夢
目を開くと、優しい木漏れ日が差し込んだ。
「ここ、何処だろう?」
見渡す限り、緑しかない。
今までに、森には何度も行ったことはあるのだが、
僕に少なくともこんな場所は知らない。
意識はしっかりしていたので、まず顔を摘まんでみる。痛みはないようだ。
飛び降りた記憶もある。今でも鮮明に思い出せる。
となると、
「夢かな?」
考えても仕方ないので、僕は歩き回ることにした。
と言うより、それ以外出来ることがなかった。
散歩しながら分かったのだが、この森は人のてが加わっていない。それも、かなりの時間だ。

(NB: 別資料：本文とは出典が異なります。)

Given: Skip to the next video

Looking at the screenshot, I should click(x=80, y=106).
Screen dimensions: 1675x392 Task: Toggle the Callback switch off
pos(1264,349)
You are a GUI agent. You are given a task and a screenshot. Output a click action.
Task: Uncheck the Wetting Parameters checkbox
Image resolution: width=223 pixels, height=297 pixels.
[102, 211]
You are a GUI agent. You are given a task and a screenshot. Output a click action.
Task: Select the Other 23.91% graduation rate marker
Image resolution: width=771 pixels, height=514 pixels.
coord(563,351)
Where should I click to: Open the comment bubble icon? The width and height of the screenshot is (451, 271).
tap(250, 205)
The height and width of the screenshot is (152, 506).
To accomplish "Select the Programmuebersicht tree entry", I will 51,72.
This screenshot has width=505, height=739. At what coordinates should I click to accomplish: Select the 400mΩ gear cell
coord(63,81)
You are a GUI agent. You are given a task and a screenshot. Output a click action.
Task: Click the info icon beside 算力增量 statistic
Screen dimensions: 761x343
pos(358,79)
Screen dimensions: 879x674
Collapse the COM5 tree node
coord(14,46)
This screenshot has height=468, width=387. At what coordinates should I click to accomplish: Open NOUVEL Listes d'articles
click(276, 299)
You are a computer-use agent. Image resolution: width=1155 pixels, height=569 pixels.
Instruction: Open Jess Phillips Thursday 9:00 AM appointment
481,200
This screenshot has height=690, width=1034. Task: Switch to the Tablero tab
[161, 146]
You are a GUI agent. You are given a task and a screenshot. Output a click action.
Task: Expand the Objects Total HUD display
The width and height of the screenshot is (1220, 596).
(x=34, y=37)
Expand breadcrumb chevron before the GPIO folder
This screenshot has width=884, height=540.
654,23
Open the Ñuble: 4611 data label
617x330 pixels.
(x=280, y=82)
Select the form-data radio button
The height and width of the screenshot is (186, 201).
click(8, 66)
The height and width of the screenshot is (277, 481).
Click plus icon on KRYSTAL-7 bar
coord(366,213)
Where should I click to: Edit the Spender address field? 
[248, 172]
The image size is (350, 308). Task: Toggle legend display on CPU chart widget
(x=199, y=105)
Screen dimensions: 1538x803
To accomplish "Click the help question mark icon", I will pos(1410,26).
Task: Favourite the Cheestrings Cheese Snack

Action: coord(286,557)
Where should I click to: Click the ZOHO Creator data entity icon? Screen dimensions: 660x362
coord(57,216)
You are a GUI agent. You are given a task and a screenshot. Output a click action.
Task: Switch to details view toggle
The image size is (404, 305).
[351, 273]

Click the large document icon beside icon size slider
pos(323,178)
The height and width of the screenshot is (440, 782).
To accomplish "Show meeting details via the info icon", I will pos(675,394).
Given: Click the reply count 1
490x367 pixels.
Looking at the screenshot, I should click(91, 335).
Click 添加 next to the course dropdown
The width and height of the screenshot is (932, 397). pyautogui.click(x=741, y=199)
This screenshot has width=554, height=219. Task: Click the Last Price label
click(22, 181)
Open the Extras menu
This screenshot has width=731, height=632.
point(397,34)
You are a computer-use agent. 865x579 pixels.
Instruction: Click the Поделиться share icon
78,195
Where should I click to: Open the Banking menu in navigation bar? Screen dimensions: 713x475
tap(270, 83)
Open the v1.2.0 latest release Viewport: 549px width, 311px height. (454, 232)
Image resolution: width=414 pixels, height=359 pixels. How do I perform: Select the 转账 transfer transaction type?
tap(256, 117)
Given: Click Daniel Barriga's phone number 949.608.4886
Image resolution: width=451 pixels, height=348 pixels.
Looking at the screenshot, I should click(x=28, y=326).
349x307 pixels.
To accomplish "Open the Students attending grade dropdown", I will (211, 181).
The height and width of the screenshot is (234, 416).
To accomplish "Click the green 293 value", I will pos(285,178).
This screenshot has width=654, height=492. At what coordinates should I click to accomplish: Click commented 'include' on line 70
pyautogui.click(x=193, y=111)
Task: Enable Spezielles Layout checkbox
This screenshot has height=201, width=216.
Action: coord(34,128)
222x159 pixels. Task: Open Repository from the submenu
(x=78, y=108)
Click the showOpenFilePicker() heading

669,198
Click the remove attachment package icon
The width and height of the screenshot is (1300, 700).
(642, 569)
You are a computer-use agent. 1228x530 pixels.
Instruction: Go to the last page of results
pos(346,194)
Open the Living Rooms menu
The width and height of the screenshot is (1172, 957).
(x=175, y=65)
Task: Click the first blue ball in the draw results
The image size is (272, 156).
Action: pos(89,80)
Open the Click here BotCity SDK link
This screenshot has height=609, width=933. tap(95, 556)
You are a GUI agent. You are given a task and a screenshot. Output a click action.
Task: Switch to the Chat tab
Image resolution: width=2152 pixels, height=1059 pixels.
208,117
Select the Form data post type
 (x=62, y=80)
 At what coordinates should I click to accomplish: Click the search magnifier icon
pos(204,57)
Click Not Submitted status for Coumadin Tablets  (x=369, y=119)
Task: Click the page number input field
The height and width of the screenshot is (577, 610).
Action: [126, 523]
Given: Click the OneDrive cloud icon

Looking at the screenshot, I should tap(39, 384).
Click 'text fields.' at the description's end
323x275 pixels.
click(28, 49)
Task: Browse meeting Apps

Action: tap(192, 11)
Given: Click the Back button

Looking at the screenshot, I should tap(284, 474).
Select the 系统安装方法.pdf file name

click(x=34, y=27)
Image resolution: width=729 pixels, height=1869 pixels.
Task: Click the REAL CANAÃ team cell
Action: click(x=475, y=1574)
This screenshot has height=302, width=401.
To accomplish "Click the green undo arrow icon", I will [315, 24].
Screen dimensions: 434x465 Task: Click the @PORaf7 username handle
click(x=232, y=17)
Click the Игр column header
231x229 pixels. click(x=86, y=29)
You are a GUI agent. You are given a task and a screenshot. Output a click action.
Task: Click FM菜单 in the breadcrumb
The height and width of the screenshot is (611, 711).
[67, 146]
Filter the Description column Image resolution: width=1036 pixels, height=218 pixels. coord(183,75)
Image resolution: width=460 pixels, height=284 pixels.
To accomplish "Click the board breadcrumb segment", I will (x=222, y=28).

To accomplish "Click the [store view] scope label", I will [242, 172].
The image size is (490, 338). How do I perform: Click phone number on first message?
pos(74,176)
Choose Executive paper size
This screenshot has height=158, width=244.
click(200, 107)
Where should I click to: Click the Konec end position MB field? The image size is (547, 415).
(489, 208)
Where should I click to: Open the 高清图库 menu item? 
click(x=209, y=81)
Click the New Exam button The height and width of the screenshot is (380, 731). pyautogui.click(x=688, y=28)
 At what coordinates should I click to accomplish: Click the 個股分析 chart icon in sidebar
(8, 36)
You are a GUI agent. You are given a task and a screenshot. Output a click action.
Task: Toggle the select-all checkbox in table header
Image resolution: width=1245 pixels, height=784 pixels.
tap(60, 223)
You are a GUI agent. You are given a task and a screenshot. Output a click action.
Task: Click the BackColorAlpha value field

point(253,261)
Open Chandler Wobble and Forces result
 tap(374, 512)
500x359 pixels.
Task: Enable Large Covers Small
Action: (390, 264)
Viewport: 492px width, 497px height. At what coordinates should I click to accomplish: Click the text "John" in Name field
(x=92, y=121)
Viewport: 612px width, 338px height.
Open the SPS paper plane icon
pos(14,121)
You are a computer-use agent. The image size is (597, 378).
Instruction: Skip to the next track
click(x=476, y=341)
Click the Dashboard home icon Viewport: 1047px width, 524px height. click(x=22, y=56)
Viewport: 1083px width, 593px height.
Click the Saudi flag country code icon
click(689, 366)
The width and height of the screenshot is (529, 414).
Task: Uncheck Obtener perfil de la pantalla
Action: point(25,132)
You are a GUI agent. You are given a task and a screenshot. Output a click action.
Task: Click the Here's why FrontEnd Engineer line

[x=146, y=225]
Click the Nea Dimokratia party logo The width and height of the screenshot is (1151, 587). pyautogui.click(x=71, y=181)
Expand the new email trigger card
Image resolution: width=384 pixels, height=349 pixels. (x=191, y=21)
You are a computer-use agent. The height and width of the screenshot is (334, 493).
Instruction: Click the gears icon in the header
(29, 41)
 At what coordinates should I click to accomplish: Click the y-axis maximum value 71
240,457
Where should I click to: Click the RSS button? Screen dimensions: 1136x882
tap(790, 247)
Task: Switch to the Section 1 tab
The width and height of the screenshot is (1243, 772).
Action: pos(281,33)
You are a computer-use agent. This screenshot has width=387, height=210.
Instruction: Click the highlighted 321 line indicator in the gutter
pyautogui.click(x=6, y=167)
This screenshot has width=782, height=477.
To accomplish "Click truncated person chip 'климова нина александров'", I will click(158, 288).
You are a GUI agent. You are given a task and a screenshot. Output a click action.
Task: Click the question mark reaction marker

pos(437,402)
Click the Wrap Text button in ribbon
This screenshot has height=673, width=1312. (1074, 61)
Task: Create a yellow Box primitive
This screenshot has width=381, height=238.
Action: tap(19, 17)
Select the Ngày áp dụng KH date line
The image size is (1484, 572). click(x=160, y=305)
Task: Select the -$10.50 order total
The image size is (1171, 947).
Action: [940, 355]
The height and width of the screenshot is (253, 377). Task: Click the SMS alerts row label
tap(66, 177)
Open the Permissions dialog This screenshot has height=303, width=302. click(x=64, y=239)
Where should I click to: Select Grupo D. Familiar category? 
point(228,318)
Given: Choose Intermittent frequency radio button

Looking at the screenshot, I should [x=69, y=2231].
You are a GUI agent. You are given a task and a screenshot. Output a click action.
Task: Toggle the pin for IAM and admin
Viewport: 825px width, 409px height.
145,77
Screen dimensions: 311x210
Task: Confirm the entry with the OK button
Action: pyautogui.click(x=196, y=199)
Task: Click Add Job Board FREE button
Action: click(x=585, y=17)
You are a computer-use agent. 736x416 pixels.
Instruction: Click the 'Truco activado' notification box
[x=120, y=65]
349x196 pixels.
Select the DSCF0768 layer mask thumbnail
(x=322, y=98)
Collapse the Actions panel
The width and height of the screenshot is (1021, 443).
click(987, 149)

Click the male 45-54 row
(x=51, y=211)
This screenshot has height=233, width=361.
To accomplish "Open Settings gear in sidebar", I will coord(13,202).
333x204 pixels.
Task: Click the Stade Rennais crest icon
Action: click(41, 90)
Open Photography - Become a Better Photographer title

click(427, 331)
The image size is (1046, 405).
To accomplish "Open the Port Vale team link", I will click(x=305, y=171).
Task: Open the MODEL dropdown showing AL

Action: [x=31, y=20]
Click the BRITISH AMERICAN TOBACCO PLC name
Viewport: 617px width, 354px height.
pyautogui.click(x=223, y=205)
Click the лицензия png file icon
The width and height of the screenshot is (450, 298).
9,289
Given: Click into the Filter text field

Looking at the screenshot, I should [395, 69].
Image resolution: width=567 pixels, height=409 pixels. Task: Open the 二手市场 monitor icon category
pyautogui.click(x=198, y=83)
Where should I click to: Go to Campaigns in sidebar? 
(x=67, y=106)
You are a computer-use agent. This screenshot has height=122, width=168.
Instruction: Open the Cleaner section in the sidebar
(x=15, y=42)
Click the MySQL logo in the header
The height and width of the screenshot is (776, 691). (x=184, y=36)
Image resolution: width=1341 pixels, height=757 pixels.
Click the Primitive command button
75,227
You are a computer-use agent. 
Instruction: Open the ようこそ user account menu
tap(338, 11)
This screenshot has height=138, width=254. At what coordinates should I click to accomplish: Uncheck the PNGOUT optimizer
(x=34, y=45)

木には他の木の枝が蔦のように絡み付き、通る道には、木の根が張り巡られて、苔のジュータンが出来ている。それに、広葉樹だけが生えている。
幻想的なながめで、どこか寂しげだった。
だが、疑問に思った。
何故、こんな夢を見ているのかだ。
こんな夢を見るような出来事に見覚えもなければ、望んですらいない。
「最近、疲れてたからかな?」
誠四郎も疲れは感じていた。
もしかしたら、無意識に望んでいたのかもしれない。
そう区切りを着けて、ひたすら歩いた。
どれくらい歩いただろう。感覚からして、6時間は歩いている。
ずっと歩いていて飽きないか?と言われると、飽きてはいない。
透華の学力に恥ずかしくないように、1日5時間ほどは勉強していた。
それに、夢の中だからだろう。不思議と疲れもない。
それで、6時間歩いた結果なのだが、人工の林が現れた。それも、今度は広葉樹みたいな針葉樹だ。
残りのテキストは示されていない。